• Given passage:
++++++++++++++++++++

Cooking things:  Fiesta Chicken and Sausage Soup

The polar vortex of 2014 continues to clamp down on us, and I continue to fight back with pots of soup and stew.  Tonight I was figuring out what to do with a package of Italian sausages I had, and found this soup I collected from Fred Peters of Maryland back in ’92 or ’93, on Fidonet (which is where a huge number of my collected recipes came from).

Fiesta Chicken and Sausage Soup

Recipe By : Bon Appetit, January 1992
Serving Size : 8 Preparation Time : 1:45
Cuisine: Portuguese
Categories : Chicken, Soups

  Amount  Measure       Ingredient — Preparation Method
--------  ------------  --------------------------------
  16            ounces  Linguiça, or hot Italian sausage
  1½            pounds  Chicken breasts, skinned and boned
  1              bunch  Cilantro, hard stems removed
  4                     Garlic cloves, halved
  1                     Jalapeño, deveined and quartered
  ½                cup  Oil, plus 2 tablespoons
  1         tablespoon  Ground cumin
  1½         teaspoons  Dried orégano, crumbled
  15            ounces  Yellow hominy, drained
                        Seasoned flour (for dredging)
  1              pound  Onions, coarsely chopped
  1                     Yellow bell pepper, diced
  1                     Red bell pepper, diced
  6               cups  Reduced-sodium chicken broth
  1                     Avocado, diced

 

Cut linguiça or Italian sausage diagonally into 2-inch-thick slices.  Cut chicken into ¾ inch pieces.  Finely chop the fresh cilantro, garlic cloves and seeded jalapeño in processor using on/off turns.  Drizzle in ½ cup of vegetable oil, ground cumin and dried oregano and blend for 10 seconds.  Transfer the pesto to a measuring cup.  Return half of the pesto to food processor; set the remainder aside. Add ¾ cup golden hominy to the processor and blend until hominy is finely chopped.  Set hominy-pesto aside.

++++++++++++++++++++

• Supplied information:
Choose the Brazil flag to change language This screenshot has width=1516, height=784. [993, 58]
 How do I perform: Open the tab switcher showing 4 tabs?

++++++++++++++++++++

• Exercise tasks:
#1 How many cups of reduced-sodium chicken broth does the soup recipe call for?
#2 Please copy the stretch of the soup recipe from "Cooking things:  Fiesta" through "recipes came from)." word for word.
The data come from a separate source.

• Expected results:
#1 Six cups.

#2
Cooking things:  Fiesta Chicken and Sausage Soup

The polar vortex of 2014 continues to clamp down on us, and I continue to fight back with pots of soup and stew.  Tonight I was figuring out what to do with a package of Italian sausages I had, and found this soup I collected from Fred Peters of Maryland back in ’92 or ’93, on Fidonet (which is where a huge number of my collected recipes came from).